String Quartet #3: Light Garden (2008)

String Quartet #3: Light Garden is in six contrasting movements with a total duration of approximately 15 minutes. Ideas and thematic materials migrate unchanged from movement to movement and, generally speaking, accumulate in movement #5.  The intention is to impose non-developmental elements into an overarching developmental form, hopefully creating a new context with each repetition of familiar material.

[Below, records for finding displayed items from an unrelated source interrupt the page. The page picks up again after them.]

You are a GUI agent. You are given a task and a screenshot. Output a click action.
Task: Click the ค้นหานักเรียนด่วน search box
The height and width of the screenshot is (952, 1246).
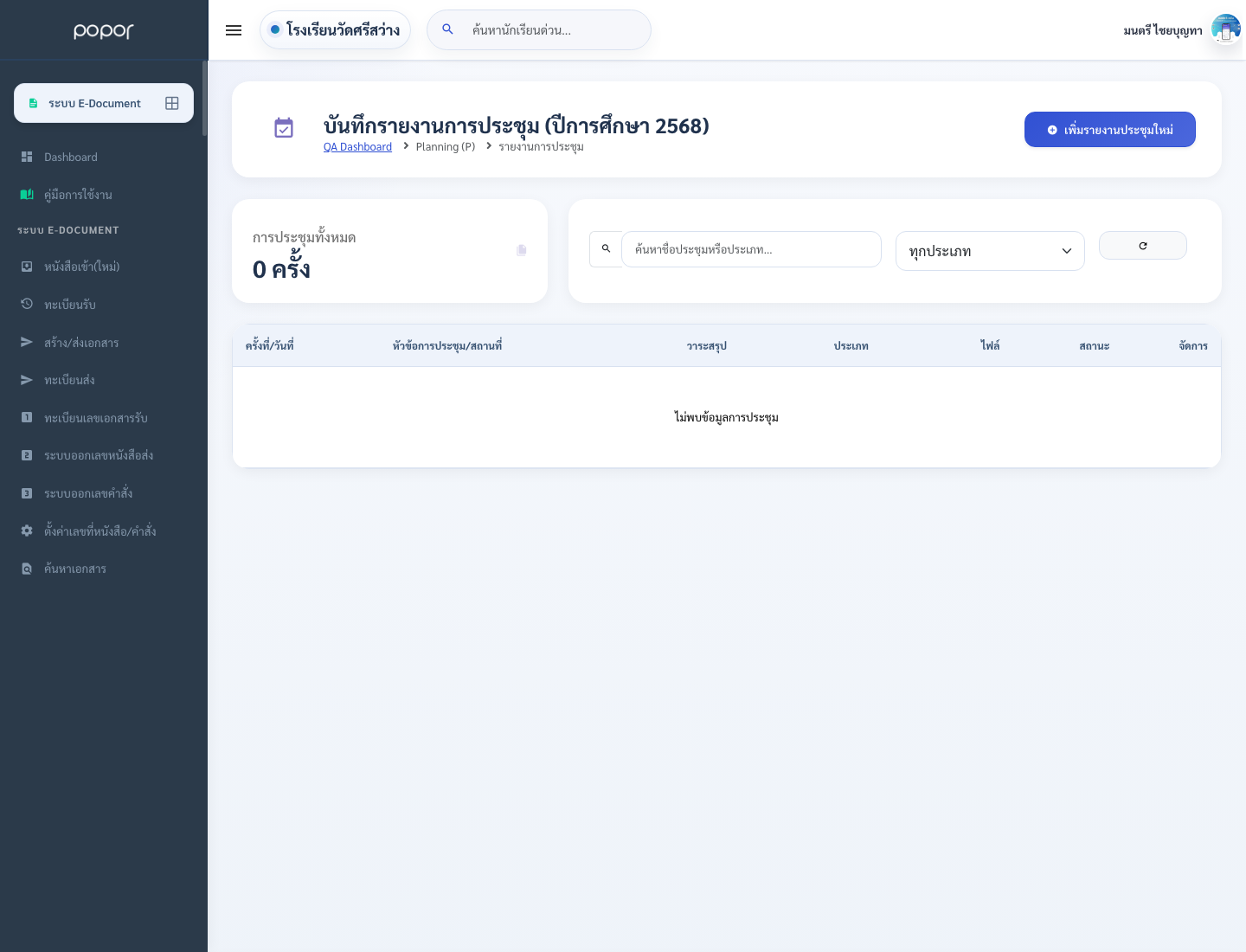coord(539,30)
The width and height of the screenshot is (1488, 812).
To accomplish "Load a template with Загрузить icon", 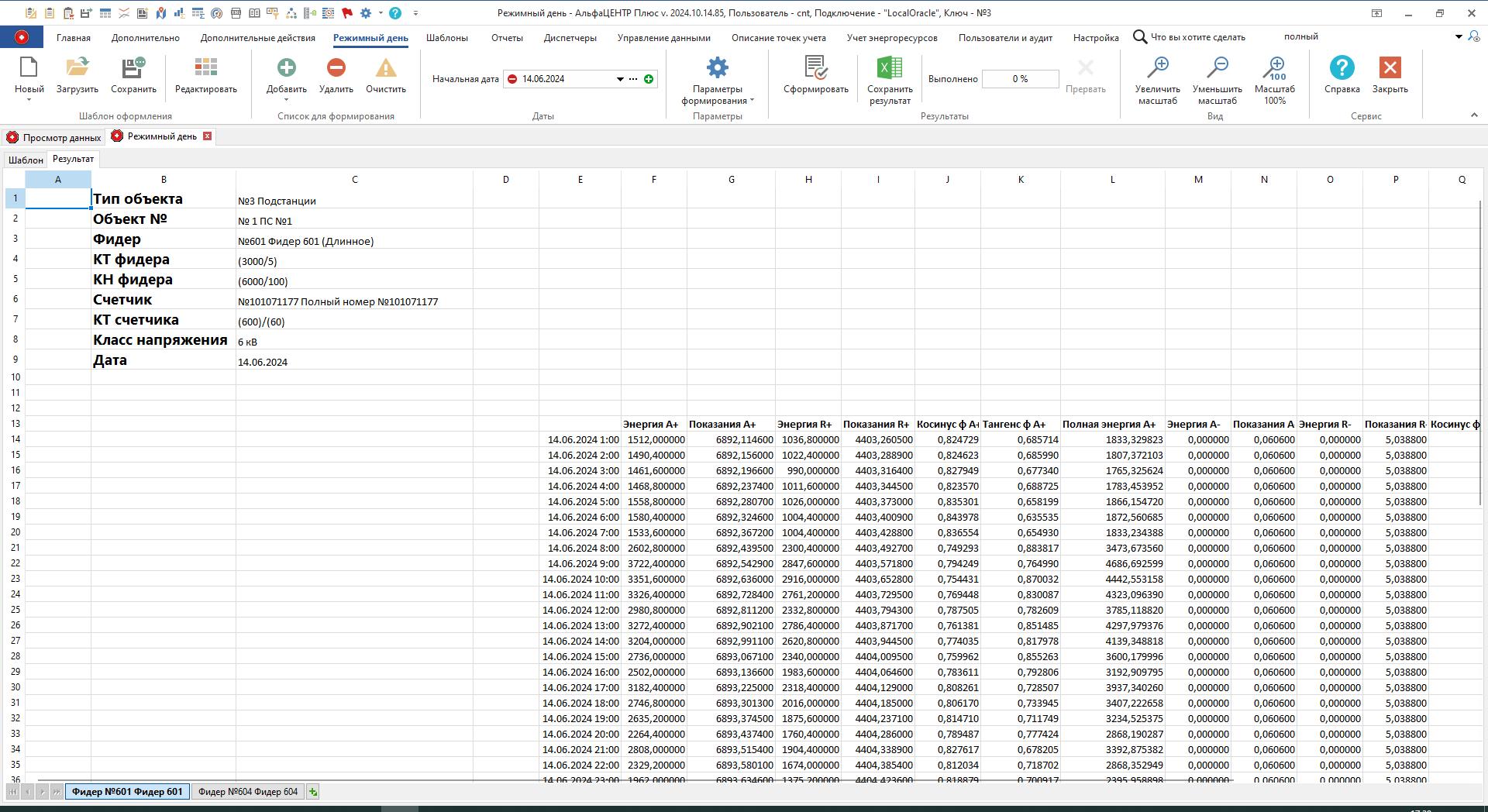I will 78,69.
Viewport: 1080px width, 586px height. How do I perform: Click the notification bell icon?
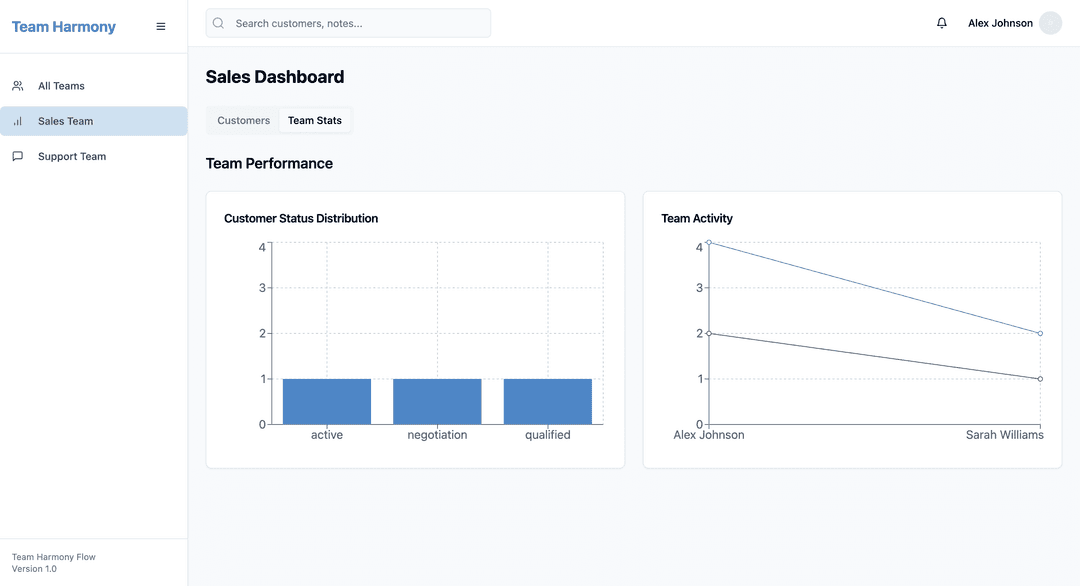tap(941, 23)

The subtitle, Light Garden, refers to a large-scale landscape architecture project conceived of by my younger sister, Alison.  This garden reclaims a non-descript section of Saskatchewan highway and transforms it into a place of stunning warmth and resonance.  It allows highway travelers an opportunity to stop and enjoy the garden from the ground, or glimpse it fleetingly from their speeding vehicles.  It allows airline passengers to wonder at the sudden appearance of this light spectacle from any height.  It is multi-seasonal, environmentally respectful and whimsical, massive in scale yet elegant in its simplicity.  Alison’s light garden project–called Full Bloom–was never realized but as an idea, it influenced me deeply during the completion of this work.

String Quartet #3: Light Garden was commissioned by the Penderecki String Quartet in 2007.  I would like to thank the Manitoba Arts Council for its generous support of this commission, and Jeremy Bell of the PS4 for his enthusiasm and energy throughout the project.

This work is dedicated to the memory of Alison Scott–January 1967 – November 2008.